§ Task brief
The records below must be written out exactly, with every picture left behind.

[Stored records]
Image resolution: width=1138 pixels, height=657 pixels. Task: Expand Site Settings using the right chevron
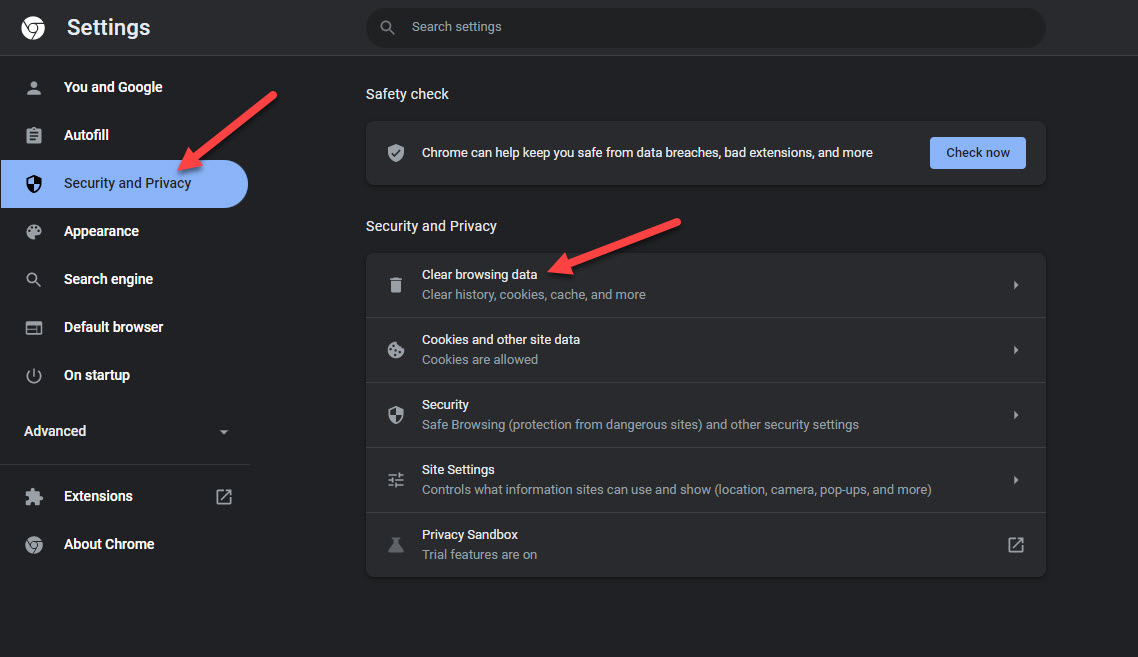click(1015, 480)
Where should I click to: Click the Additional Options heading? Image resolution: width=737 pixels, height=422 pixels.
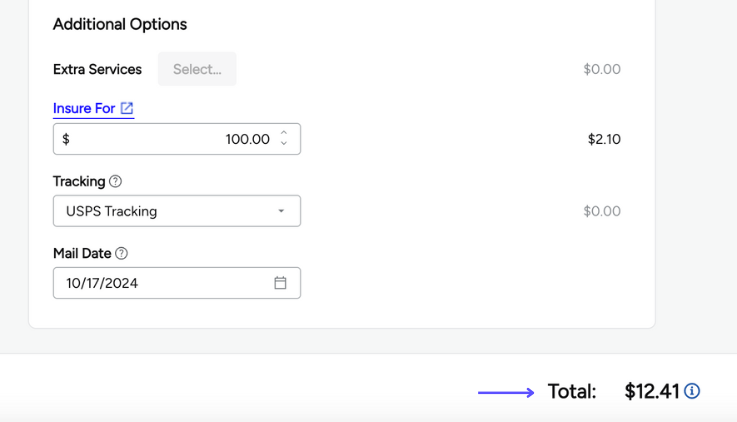(x=120, y=24)
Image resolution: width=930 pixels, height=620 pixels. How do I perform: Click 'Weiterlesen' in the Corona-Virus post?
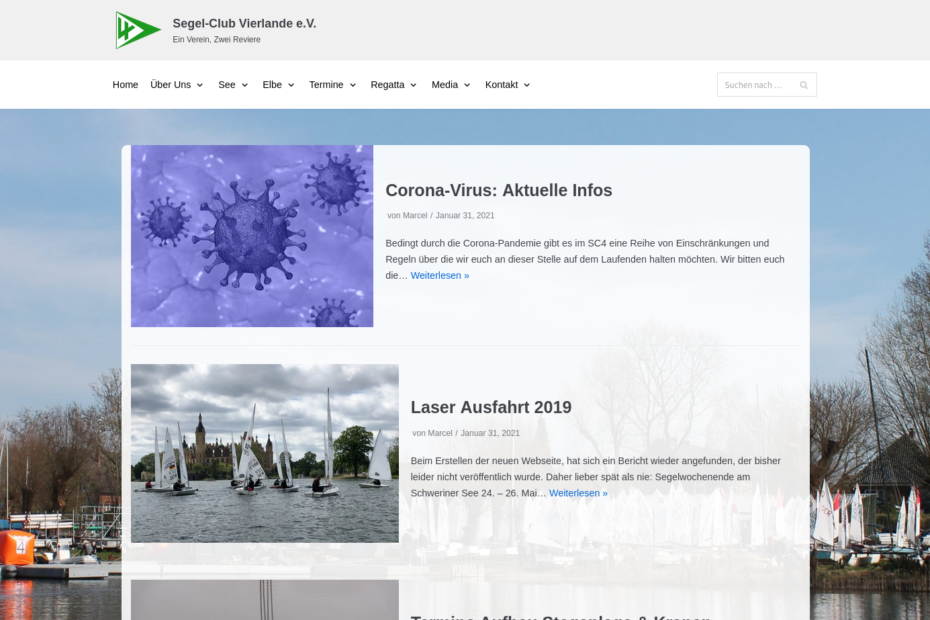click(x=439, y=275)
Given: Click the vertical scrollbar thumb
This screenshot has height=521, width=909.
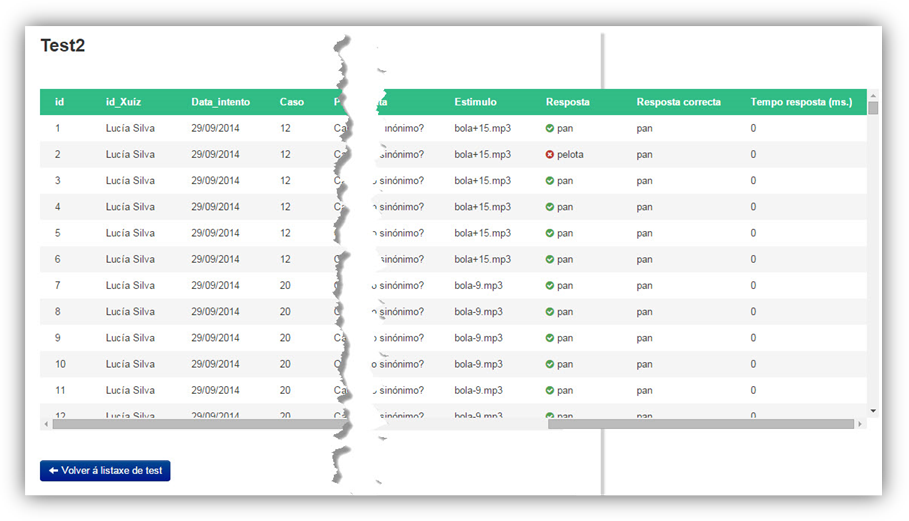Looking at the screenshot, I should (873, 109).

§ Problem solution
Image resolution: width=1138 pixels, height=657 pixels. Task: Expand Site Settings using the right chevron
click(1015, 480)
Where should I click to: Click the Additional Options heading? Image resolution: width=737 pixels, height=422 pixels.
(x=120, y=24)
Image resolution: width=930 pixels, height=620 pixels. How do I perform: Click 'Weiterlesen' in the Corona-Virus post?
click(x=439, y=275)
Given: Click the vertical scrollbar thumb
This screenshot has height=521, width=909.
Looking at the screenshot, I should (873, 109).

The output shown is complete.